MA COSA RACCONTA Le deuxième acte? Il riferimento più esplicito è il precedente Yannick, di cui questo è in qualche modo una sorta di controcampo. Dallo spazio del teatro l’azione si sposta a quello del cinema, e soprattutto dalla relazione fra testo, interpreti e pubblico si passa a quella più interna che riguarda il set, gli attori e le attrici dentro e fuori i loro personaggi. I quattro protagonisti stanno girando un film, una storia di un amore non corrisposto; Florence (Seydoux) ama follemente David (Garrel) ma lui non la vuole. «Non c’è chimica» – spiega all’amico Willy (Quenard) chiedendogli di sedurla perché non lo tormenti più. Arriva anche Guillaume, il padre di lei (Lindon) per conoscerlo, l’appuntamento è in un bar nel mezzo della campagna: si chiama Le deuxième acte, il cameriere ha la faccia sconvolta e sembra sempre sul punto di compiere un gesto estremo. Realtà o finzione?

È QUESTO con cui si misura ancora una volta Dupieux convocando appunto molte delle tensioni che attraversano il presente. Nel mezzo delle battute, spesso interrotte, entrano i commenti degli attori, la loro vita «reale», le considerazioni sulla mediocrità del testo, o di un certo cinema d’autore. Lo spettro dell’Intelligenza Artificiale, le gelosie di queste viziatissime e narcisiste creature, i litigi, i colpi bassi, le agenti cattivissime mentre intorno nel bar gli avventori osservano increduli senza sapere chi guarda cosa, e se ciò che vedono è vero oppure no. Sono comparse o sono reali? E loro, gli attori che appaiono nei ruoli all’inverso di ciò che sono eppure riescono a essere credibilissimi anche quando escono dalla parte, su quale limite stanno? È vero il tremore delle mani del cameriere, comparsa così stressata che a recitare sbaglia tutto distruggendo il sogno di una vita? Prova e riprova a versare quel vino – nell’indifferenza generale mentre in sala si ride – è Manuel Guillot. Magari è epilettico, chiosa Lindon-personaggio, però dai salari virtuali e reali – perché la regia è IA – gli tolgono tutto o quasi in quanto era più grasso del previsto.
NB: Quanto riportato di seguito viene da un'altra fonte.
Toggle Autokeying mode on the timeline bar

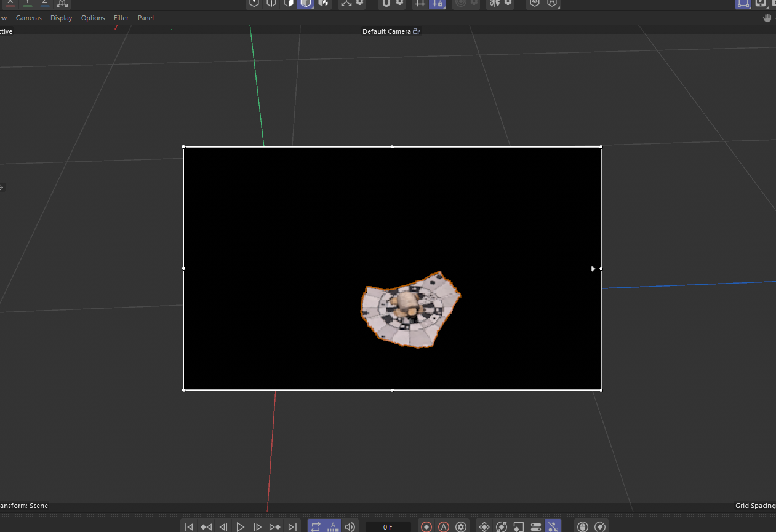444,526
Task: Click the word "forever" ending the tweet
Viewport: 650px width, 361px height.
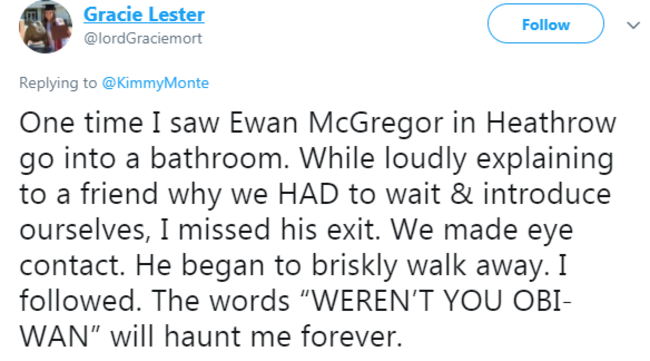Action: 352,336
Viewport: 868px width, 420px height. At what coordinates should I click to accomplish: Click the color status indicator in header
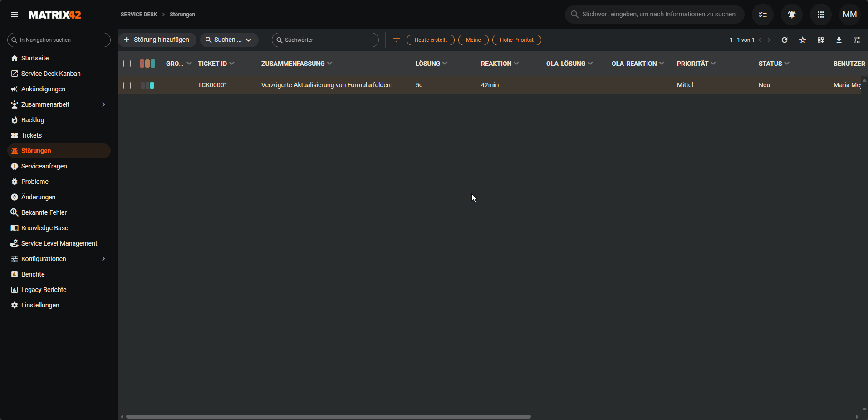[147, 64]
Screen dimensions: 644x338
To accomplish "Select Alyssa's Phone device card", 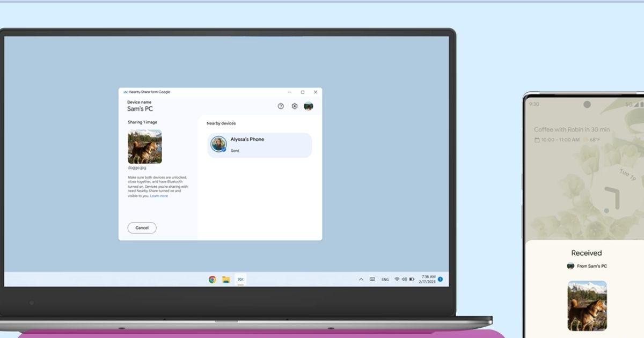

Dupieux non ha mezze misure. È cinico e ironico, e non si ferma nemmeno sui temi complessi, MeToo o «politicamente corretto». Nelle prime scene Quenard si avventura nel territorio scivoloso delle parole che non si possono dire ma lui non ci fa caso perché è un tipo rozzo e pure un po’ macho – infatti a differenza dell’amico Garrel non farebbe mai sesso con una donna trans e nemmeno con un uomo – e poi scopriremo che nella vita «reale» è l’inverso e appare persino scontato. Il personaggio di Garrel che invece è sempre misurato – «attenzione ci guardano dobbiamo fare attenzione con la nostra immagine sennò non lavoriamo più» – e forse il più ipocrita, senz’altro il più meschino.

DUNQUE di cosa ci parla Dupieux? Il suo «secondo atto» nel sistema dello spettacolo appare forse più lineare del precedente – cioè di Yannick – ma animato da quella stessa voglia di denudare pose e superfici di uno star system fra le quali anche le cose più «serie» sembrano svuotarsi di valore. O almeno di realtà. Tanto che l’interpretazione più forte, quella che suscita le emozioni, si deve alla comparsa, colui che i grandi attori, o la caricatura di sé stessi, sfuggono e evitano, per il quale realtà e finzione sono in cortocircuito. Se Truffaut in La Nuits americaine (Effetto notte) compiva una mise en abyme, Dupieux va oltre e decostruisce lo stesso film passaggio dopo passaggio tra i molti piani della rappresentazione. È questo che gli permette di giocare persino con gli argomenti più sensibili per capovolgerne fra molte piroette il senso. In fondo come dice nel finale Seydoux, la realtà è la realtà. E cosa è invece il cinema?